Moi, je n'étais que son écoute, que le témoin de cette vie qu'elle défaisait. Bientôt elle ne m'entendit plus. Ses paroles devenaient incohérentes. Les visites de sa mère la mettaient dans des états de terreur et de colère qui jaillissaient d'elle après pendant des heures. J'étais la seule à pouvoir empêcher qu'elle ne dépasse certaines limites, comme se jeter contre les vitres ou piller l'infirmerie.
Puis un jour on m'affirma que j'étais guérie, ou tout au moins que j'allais beaucoup mieux, on me renvoya chez moi où je restai quelque temps avant de ressombrer.
Je suis retournée voir Aurélie. Parfois, elle me souriait, était charmante, me parlait de ce qu'elle avait fait aux ateliers. D'autres fois, elle ne me reconnaissait même pas, enfermée dans son mutisme comme dans une forteresse, et je repartais malade, surchargée d'angoisse, tremblant moi aussi au volant de ma voiture.

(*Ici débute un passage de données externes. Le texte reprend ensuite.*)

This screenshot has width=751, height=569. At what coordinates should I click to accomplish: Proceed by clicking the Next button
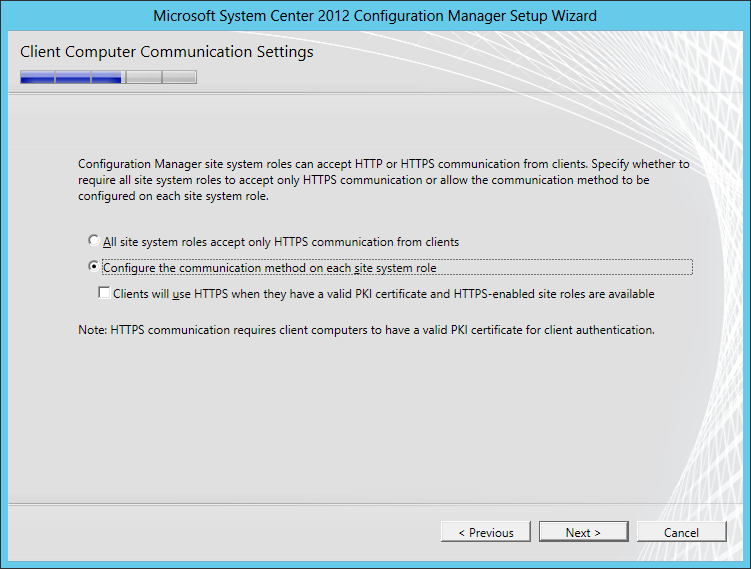coord(583,532)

Ensuite, on m'enferma à nouveau, mais dans un autre lieu. J'essayais de téléphoner à Aurélie mais elle ne pouvait plus répondre au téléphone me dit-on, et comme je m'inquiétais on me répondit que c'était le cours habituel de sa maladie.
J'ai repris ma vie normale, je travaille comme avant. Mais souvent je pense à Aurélie, à ses boucles blondes, à son sourire qui éclairait tout son visage. J'essaie de ne pas me souvenir de ses hurlements de souffrance, de ses pleurs silencieux. Je sais qu'elle est toujours là-bas.
Mais moi, je ne peux plus y retourner.


Pour Aurélie, restée là-bas in La lecture amoureuse © Gaspard Nocturne, 2004.


Anne, pendant ce temps-là, avait renoué avec l'écriture. Pas encore complètement avec la vie, mais déjà avec quelques autres de ce côté de la vie, celui où l'on regarde vers l'avenir sans même le savoir. Elle, savait qu'elle tournait le dos à l'avenir, malgré elle mais de toutes ses forces. Sauf dans ces moments de rencontre et d'écriture, où elle acceptait de souffrir son talent et son incroyable charisme lorsqu'elle lisait, pire, lorsqu'elle chantait – une mélopée improvisée, rauque et solaire.